Israel killed top Hezbollah figure wanted by U.S. for his role in 1983 bombings of U.S. Embassy and a Marine Corps barracks that killed 300 people

Ibrahim-Aqil

Important Takeaways:

  • Hezbollah’s operations commander, Ibrahim Aqil, was the subject of a $7 million State Department reward for information leading to his arrest.
  • The Israeli military said it had killed Aqil and as many as 10 other senior commanders of the movement’s Radwan special forces unit.
  • “This elimination is intended to protect the citizens of Israel,” an Israeli military spokesman said in a brief statement.
  • The State Department has identified Aqil, also known as Tahsin, as a member of Hezbollah’s “highest military body,” the Jihad Council.

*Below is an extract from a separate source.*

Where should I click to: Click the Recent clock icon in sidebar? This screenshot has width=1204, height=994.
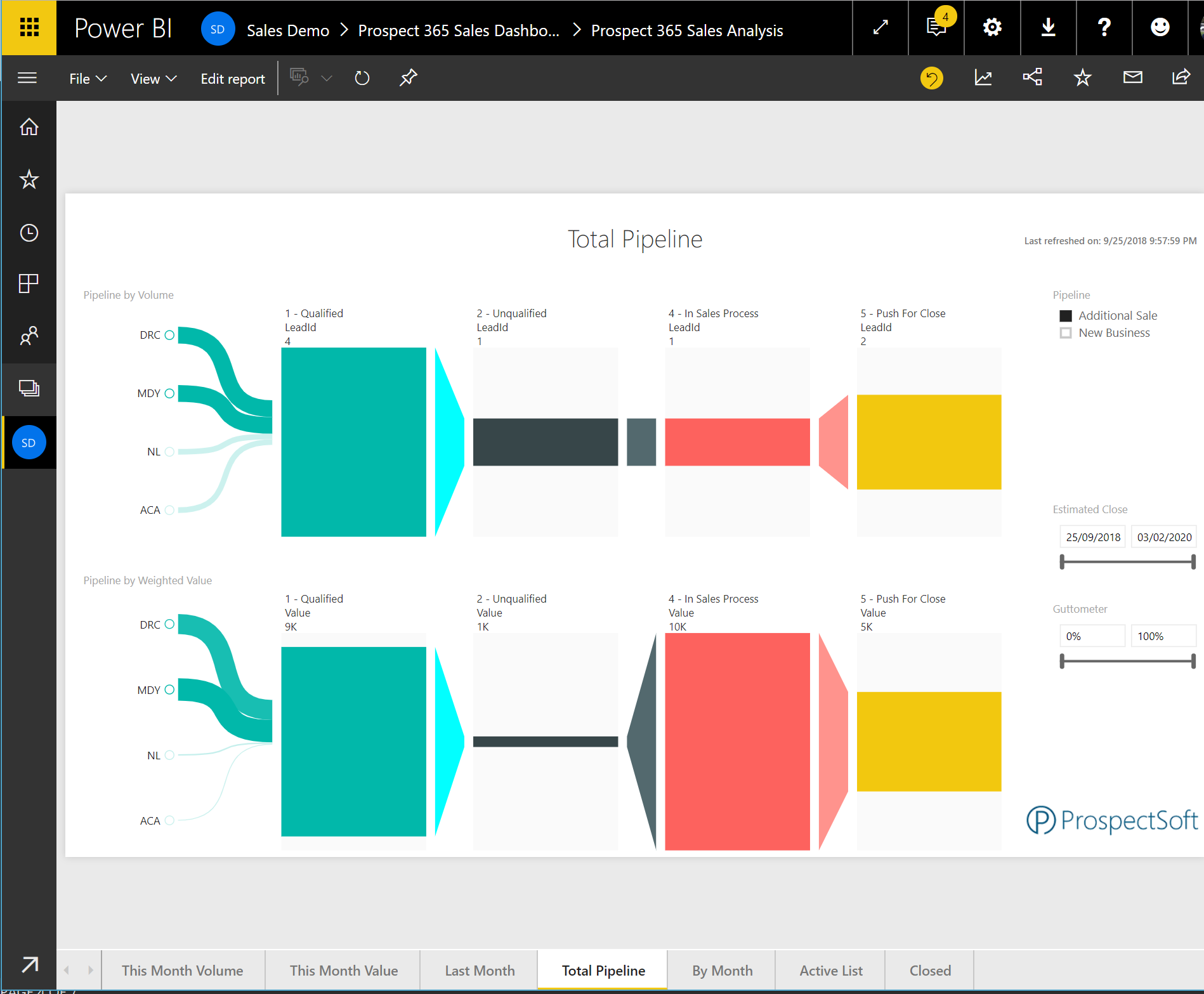(x=29, y=232)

  • In the 1980s, as different factions vied for control of Lebanon and a U.S. Marine detachment was deployed as a would-be peacekeeping force, Aqil was a top figure in Hezbollah’s Islamic Jihad Organization. The organization took credit for the April 1983 bombings of the U.S. Embassy in Beirut, which killed 63 people, and the Marine Corps barracks in October of that year, which killed 241 Americans.

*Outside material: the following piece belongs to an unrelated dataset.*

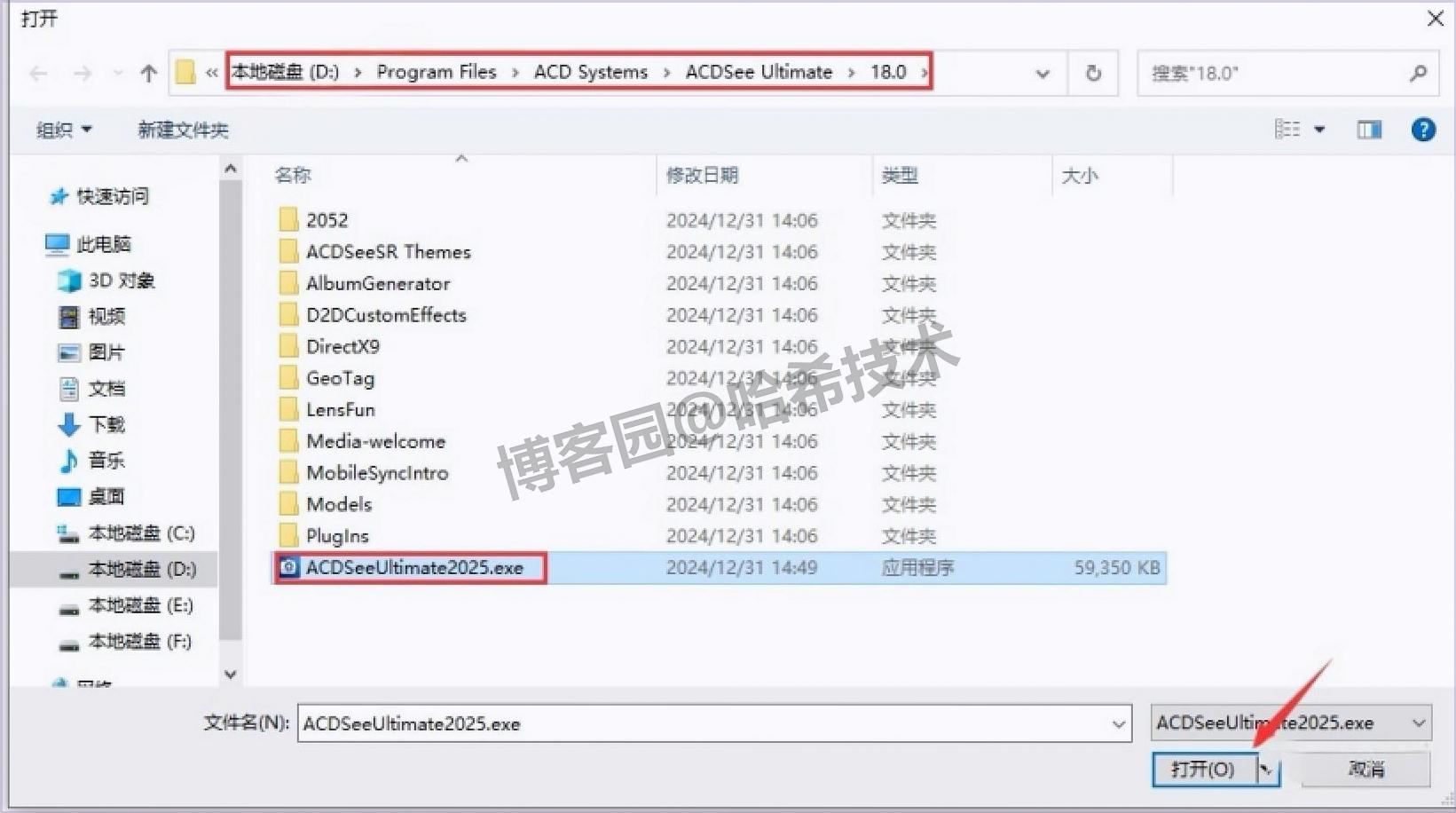Select the ACDSeeUltimate2025.exe application icon

pyautogui.click(x=288, y=567)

  • Aqil also oversaw the abductions of American and German hostages in Lebanon, the State Department said last year. The department named Aqil a “Specially Designated Global Terrorist” in 2019.
  • Israel’s Defense Forces said they struck more than 100 Hezbollah missile launchers as well as a munitions depot Thursday and Friday as well as targets in Beirut.